Soak Steak In Pickle Brine And Buttermilk For A Tangy, Tender Bite

Originally published by Tasting Table on August 13, 2023

Written by Matthew Spina


Photo by Mironov Vladimir

Marinating beef is nothing new, but within the world of steak-steeping solutions, there are way more options than you might realize. While classic choices might be a soy-sauce mix or a citrus-based carne asada, there are now many creative ways to both tenderize your cut and infuse it with unique flavors. You only need to look to chicken for inspiration, where pickle juice or buttermilk brines are used for anything from whole roast birds to fried chicken. In fact, a combination of those two ingredients is supposedly what gives the sandwiches at Chick-fil-A their incredible juiciness and flavor. Why wouldn’t you want to give steak a try with that?

A buttermilk and pickle juice brine for steak is very simple and can transform a basic cut with almost no additional ingredients. Pickle juice has plenty of salt to work as a brine, while buttermilk subs in for the acid you would normally get from vinegar or lemon juice. You can vary the ratio of buttermilk and pickle juice depending on your tastes, but if you drop the amount of pickle juice, just remember to compensate by adding some salt to the brine. Beyond that, you can add a few dashes of hot sauce or spices like garlic powder, but the two core ingredients are all you truly need. Marinate your steak anywhere from an hour to overnight, pull it out, pat it dry, and cook using your preferred method for a shockingly bright and tender result.
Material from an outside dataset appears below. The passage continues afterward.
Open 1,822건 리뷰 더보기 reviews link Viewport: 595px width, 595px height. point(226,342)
A buttermilk and pickle juice brine can break down tough steak and add flavor

Photo by Natalya Stepowaya

Individually, buttermilk and pickle juice can be powerhouse marinades, but combined, they form something really special. Salt and acid can both act as tenderizers for meat, and pickle juice has both. It breaks down your steak’s muscle structure, which helps it retain moisture as it cooks, and as a little bonus, all the spices and flavor in the brine work their way into the cut. Buttermilk is also acidic but has something pickle juice is missing — fat. So not only does combining the two double the tenderizing power of your brine, it gives your taste buds everything they desire in one easy package. No wonder this stuff is so popular with lean pieces of chicken.
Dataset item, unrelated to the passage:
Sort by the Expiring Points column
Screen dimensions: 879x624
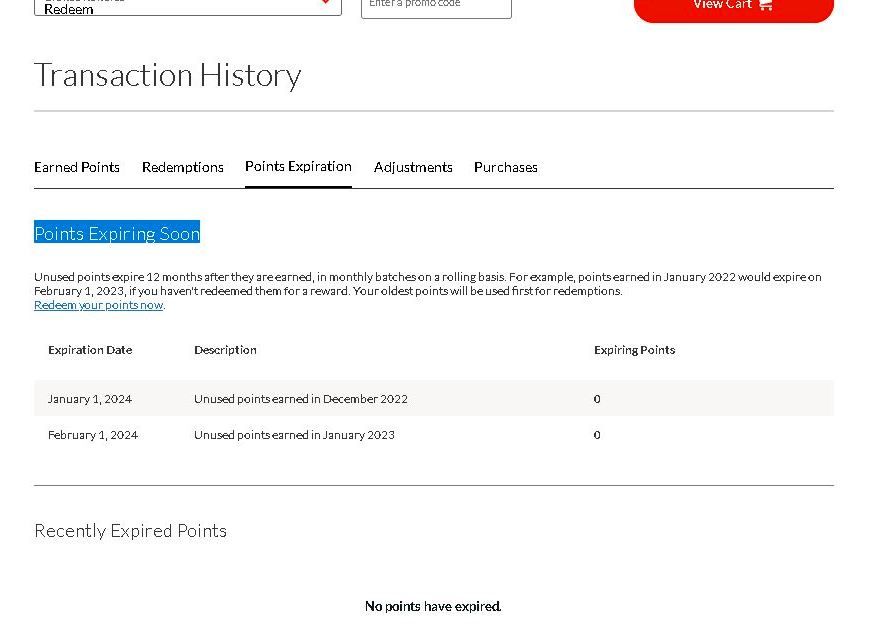click(634, 350)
If you are going to use a buttermilk and pickle juice brine with steak, stick to tougher cuts that normally need a marinade, like flank or skirt steak. These cuts have tons of beefy flavor but will really benefit from an extended brine to break down their connective tissue. More tender cuts of steak can work well too, but cut down on the marinade time, as buttermilk and pickle juice’s tenderizing strength can actually turn meat mushy if you let it sit too long. As hard as it may be to hold back, with something as good as buttermilk and pickle brine, even a little goes a long way.